The other day I had the opportunity to speak to Maggie Oliver and other Greater Manchester police officers as part of the all-party parliamentary group for whistleblowing, chaired by my hon. Friend the Member for Cheadle (Mary Robinson). Maggie Oliver rightly pointed out, when I talked about historical child abuse, that these crimes are actually still ongoing and are very often unseen, and that is why this new strategy is so important.

Rightly, the first objective of the strategy is to tackle the abuse and bring offenders to justice. I cannot stress enough how important that is. Justice has to be seen to be done. The people who commit these wicked acts and rob young people of their childhoods should be removed from decent society—including those who would seek to abuse the courts and try to frustrate deportation orders and other sanctions used to protect the victims.

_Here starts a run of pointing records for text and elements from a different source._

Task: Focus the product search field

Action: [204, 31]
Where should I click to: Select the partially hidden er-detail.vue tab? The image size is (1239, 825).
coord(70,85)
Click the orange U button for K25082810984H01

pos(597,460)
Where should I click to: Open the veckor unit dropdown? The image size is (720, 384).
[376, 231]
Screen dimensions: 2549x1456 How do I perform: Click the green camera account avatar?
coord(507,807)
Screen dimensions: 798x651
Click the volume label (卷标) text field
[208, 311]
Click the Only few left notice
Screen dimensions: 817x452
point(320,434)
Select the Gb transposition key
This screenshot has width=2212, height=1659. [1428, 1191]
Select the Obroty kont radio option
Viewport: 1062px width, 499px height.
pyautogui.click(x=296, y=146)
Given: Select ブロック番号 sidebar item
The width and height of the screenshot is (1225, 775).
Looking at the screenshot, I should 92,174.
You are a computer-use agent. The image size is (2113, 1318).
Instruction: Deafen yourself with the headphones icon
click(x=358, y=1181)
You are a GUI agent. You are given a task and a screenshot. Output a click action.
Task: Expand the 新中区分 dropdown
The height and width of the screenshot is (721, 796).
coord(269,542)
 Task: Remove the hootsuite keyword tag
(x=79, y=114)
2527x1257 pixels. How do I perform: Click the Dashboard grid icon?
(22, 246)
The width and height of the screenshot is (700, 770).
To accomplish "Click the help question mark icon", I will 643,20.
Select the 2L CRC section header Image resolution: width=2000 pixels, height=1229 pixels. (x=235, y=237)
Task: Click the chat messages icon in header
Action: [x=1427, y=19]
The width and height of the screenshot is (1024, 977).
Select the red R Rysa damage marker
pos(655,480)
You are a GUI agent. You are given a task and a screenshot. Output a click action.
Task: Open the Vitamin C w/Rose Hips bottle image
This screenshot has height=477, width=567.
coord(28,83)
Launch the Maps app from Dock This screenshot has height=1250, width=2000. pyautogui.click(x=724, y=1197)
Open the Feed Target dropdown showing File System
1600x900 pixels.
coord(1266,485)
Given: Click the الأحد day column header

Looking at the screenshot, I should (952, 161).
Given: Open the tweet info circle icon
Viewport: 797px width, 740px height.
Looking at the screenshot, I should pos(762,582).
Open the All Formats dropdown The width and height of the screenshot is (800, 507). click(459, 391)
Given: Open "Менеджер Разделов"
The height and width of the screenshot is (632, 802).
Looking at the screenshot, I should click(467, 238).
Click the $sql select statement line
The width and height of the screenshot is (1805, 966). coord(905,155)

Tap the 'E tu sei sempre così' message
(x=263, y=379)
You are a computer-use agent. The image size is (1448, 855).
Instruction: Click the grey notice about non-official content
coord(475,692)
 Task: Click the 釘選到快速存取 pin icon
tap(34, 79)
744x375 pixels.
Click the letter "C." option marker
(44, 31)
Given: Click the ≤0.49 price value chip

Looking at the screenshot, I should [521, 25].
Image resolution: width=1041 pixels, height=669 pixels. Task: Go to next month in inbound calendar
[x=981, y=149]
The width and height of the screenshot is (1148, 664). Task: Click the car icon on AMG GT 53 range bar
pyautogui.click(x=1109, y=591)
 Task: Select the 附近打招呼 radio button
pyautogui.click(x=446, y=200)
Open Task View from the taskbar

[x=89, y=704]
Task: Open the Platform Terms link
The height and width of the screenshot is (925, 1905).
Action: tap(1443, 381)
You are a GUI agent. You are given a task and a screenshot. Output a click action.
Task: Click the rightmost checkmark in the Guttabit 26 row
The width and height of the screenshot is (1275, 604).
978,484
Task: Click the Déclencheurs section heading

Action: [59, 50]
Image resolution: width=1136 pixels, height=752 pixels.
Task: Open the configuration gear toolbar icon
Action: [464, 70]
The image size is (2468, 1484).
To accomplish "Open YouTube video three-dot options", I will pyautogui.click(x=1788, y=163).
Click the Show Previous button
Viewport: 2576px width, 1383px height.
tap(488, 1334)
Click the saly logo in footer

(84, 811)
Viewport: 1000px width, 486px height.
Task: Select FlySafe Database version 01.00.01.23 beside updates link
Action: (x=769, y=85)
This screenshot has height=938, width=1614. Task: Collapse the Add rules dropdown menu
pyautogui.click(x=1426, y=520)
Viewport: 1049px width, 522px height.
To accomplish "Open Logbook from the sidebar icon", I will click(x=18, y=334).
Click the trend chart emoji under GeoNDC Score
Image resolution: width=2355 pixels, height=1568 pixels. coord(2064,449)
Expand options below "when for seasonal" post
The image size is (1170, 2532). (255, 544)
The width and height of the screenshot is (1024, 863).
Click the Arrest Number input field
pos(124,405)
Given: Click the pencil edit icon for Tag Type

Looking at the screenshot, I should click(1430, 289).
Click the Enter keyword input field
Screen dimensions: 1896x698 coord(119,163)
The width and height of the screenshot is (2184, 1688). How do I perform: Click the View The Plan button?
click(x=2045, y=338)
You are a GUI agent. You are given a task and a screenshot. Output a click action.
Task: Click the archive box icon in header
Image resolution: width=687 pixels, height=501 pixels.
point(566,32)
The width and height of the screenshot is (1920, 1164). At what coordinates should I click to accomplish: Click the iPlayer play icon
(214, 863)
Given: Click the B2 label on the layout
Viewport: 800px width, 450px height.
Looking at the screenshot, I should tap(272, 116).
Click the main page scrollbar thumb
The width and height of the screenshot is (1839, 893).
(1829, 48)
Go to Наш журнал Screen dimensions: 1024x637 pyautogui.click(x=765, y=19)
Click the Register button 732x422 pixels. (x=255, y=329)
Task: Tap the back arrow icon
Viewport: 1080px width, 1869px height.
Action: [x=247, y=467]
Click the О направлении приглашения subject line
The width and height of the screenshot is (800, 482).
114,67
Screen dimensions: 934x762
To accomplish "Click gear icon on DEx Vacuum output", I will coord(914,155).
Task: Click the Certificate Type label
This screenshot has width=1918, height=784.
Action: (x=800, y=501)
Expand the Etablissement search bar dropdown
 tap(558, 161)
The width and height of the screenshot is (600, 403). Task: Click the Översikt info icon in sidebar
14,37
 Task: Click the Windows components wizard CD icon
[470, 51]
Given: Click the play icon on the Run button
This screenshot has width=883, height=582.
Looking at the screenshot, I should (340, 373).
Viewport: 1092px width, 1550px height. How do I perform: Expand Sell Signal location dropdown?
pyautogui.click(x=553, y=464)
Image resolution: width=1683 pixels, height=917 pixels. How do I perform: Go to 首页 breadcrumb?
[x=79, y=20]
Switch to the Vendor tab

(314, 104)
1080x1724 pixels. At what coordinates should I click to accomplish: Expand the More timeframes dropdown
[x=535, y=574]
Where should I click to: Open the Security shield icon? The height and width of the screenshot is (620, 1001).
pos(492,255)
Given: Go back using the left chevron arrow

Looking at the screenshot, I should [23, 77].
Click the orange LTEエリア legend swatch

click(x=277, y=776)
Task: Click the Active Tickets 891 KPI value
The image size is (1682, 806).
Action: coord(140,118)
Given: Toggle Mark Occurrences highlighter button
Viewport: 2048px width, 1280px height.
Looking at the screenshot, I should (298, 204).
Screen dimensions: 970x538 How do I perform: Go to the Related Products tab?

As well as robust intelligence sharing and wider improvements to the criminal justice system such as an additional 20,000 police officers, 10,000 prison places and an extra £85 million for the Crown Prosecution Service, we need to send a clear signal that the law is there to protect the innocent and punish the guilty. I welcome the national vulnerability action plan and place-based strategies that respond to threats within communities, such as child sexual exploitation, by making use of a range of data and local stakeholders. Powerlessness has been the sad thread running through all our work on this. Any measure that gives a voice to those communities and individuals dealing with this on a day-to-day basis has to be welcome.

I also put on the record my support for the Home Office’s commitment to educate children and young people about healthy relationships in the digital world, through the roll-out of the relationship, sex and health education and media literacy strategy, along with targeted support that protects children and young people from offenders seeking to exploit their vulnerabilities.

When I think of the victims in my own constituency whose story was so powerfully portrayed in the drama “Three Girls” and the documentary “The Betrayed Girls”, it is not hard to see how the system that should have shielded them from harm let them down so very badly. It took the courage of a few individuals to stand up for those whose voices the system chose not to hear. But not every victim has a Sara Rowbotham or a Maggie Oliver willing to put their own livelihood and reputation on the line just to see justice done. We must make sure that the system itself is reformed.

In the Westminster Hall debate on Operation Augusta part 1, we heard the ways in which power was shirked and responsibility ignored while those in power worked to protect themselves in the face of unspeakable abuse. Although part 2 of Operation Augusta, focusing on Rochdale, has not yet been released, I fear that we already have a strong sense of what it will tell us.

That one child has been abused physically, emotionally or sexually should be a cause for sorrow and anger in equal measure; that these awful crimes should have been permitted on a near-industrial scale, aided and abetted by the practised disinterest of the authorities, should cause horror and serious reflection. I thank those who have dedicated so much of themselves and their time to tackling this hateful behaviour and I stand with them, fully committed to doing whatever it takes to give justice to those so very badly let down.